In November 2025, the song was featured in a joint Instagram video by the White House and the Department of Homeland Security that showed Immigration and Customs Enforcement officers detaining and deporting people to promote self-deportation as an alternative. Rodrigo commented on the post, "don't ever use my songs to promote your racist, hateful propaganda."

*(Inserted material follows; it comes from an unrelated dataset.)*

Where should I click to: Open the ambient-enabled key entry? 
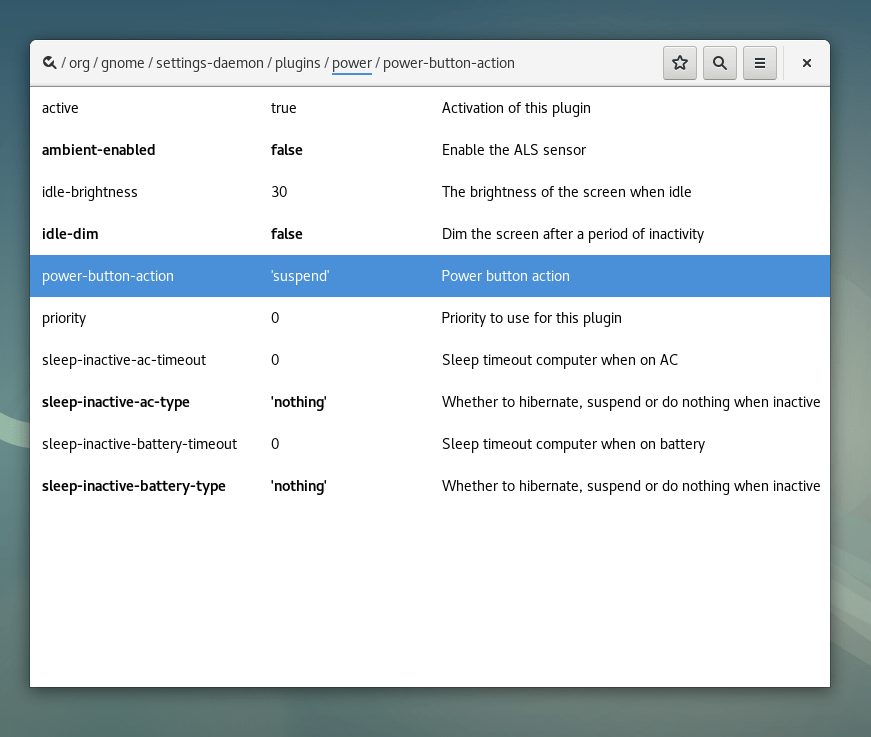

== Credits and personnel ==
Credits are adapted from the liner notes of Guts.
- Dan Nigro – producer, songwriter, engineer, acoustic guitar, electric guitar, percussion, vocal producer, bass, synthesizer, drum programming, background vocals
- Olivia Rodrigo – vocals, background vocals, songwriter
- Sam Stewart – engineer, acoustic guitar, electric guitar
- Sterling Laws – drums, engineer
- Dave Schiffman – engineer
- Jasmine Chen – engineer
- Ryan Linvill – bass
- Randy Merrill – mastering
- Spike Stent – mixing

== Charts ==

===Weekly charts===

Weekly chart performance for "All-American Bitch"
| Chart (2023) | Peak position |
|---|---|
| Australia (ARIA) | 10 |
| Canada Hot 100 (Billboard) | 15 |
| France (SNEP) | 171 |
| Global 200 (Billboard) | 9 |
| Greece (IFPI) | 29 |
| Ireland (Billboard) | 8 |
| New Zealand (Recorded Music NZ) | 7 |
| Poland (Polish Streaming Top 100) | 96 |
| Portugal (AFP) | 34 |
| Singapore (RIAS) | 22 |
| Sweden Heatseeker (Sverigetopplistan) | 7 |
| UK Singles (OCC) | 78 |
| US Billboard Hot 100 | 13 |
| US Hot Rock & Alternative Songs (Billboard) | 4 |

===Year-end charts===

Year-end chart performance for "All-American Bitch"
| Chart (2023) | Position |
|---|---|
| US Hot Rock & Alternative Songs (Billboard) | 48 |
| Chart (2024) | Position |
| US Hot Rock & Alternative Songs (Billboard) | 68 |

==Certifications==

Certifications for "All-American Bitch"
| Region | Certification | Certified units/sales |
| Australia (ARIA) | Platinum | 70,000^{‡} |
| Brazil (Pro-Música Brasil) | 2× Platinum | 80,000^{‡} |
| Canada (Music Canada) | Platinum | 80,000^{‡} |
| New Zealand (RMNZ) | Gold | 15,000^{‡} |
| United Kingdom (BPI) | Gold | 400,000^{‡} |
^{‡} Sales+streaming figures based on certification alone.